TASK DETAILS:
Transcribe the records below word for word, only the stretch from the line containing "How do I perform: Click" through the line containing "[x=20, y=668]", both included.

DATA PROVIDED:
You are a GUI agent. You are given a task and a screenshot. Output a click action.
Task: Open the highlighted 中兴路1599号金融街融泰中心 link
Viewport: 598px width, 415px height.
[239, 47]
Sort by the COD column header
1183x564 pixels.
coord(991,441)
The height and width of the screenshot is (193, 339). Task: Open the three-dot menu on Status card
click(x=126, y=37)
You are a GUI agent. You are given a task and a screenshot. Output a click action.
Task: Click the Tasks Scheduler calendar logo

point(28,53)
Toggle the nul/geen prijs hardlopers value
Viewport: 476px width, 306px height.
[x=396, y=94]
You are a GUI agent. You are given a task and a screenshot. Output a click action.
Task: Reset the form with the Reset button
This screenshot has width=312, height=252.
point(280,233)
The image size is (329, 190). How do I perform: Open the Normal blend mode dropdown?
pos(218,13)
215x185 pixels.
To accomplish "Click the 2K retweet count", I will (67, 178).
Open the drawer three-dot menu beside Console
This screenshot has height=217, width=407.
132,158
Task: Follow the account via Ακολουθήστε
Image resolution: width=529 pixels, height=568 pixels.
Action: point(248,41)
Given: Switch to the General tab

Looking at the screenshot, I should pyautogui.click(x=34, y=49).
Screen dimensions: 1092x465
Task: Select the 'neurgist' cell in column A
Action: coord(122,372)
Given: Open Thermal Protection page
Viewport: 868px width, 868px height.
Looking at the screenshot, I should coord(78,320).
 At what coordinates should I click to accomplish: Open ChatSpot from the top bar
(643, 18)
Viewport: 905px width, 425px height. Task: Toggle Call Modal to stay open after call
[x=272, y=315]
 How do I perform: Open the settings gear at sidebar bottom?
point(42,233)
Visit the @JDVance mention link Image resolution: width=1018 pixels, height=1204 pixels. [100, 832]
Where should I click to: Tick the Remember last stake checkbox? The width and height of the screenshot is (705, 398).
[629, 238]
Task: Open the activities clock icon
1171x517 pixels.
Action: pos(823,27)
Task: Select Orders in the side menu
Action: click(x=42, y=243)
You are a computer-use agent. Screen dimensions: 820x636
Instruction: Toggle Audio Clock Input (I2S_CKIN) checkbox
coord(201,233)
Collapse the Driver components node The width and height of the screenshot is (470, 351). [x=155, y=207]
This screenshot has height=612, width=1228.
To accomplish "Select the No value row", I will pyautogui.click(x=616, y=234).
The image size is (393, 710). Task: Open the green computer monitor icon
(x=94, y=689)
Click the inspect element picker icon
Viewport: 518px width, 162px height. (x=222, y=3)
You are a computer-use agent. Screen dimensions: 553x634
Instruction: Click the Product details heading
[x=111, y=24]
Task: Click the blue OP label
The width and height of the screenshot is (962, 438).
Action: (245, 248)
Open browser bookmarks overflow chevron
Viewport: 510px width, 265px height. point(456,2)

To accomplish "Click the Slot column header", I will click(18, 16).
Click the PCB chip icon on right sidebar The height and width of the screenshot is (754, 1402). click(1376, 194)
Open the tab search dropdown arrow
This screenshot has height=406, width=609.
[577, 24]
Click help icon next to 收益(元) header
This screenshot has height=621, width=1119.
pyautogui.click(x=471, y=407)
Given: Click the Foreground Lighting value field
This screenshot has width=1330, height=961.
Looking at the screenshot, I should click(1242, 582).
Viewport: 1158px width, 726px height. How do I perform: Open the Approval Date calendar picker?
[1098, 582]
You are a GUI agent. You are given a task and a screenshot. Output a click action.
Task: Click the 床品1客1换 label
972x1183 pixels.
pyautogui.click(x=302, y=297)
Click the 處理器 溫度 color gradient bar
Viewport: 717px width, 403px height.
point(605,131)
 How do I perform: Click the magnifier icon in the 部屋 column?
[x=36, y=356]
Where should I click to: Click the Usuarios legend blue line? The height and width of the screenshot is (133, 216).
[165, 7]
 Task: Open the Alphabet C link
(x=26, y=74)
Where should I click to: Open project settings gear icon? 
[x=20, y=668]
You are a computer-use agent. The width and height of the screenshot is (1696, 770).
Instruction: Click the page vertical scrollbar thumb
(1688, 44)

COMPLETE OUTPUT:
 How do I perform: Click the magnifier icon in the 部屋 column?
[x=36, y=356]
Where should I click to: Click the Usuarios legend blue line? The height and width of the screenshot is (133, 216).
[165, 7]
 Task: Open the Alphabet C link
(x=26, y=74)
Where should I click to: Open project settings gear icon? 
[x=20, y=668]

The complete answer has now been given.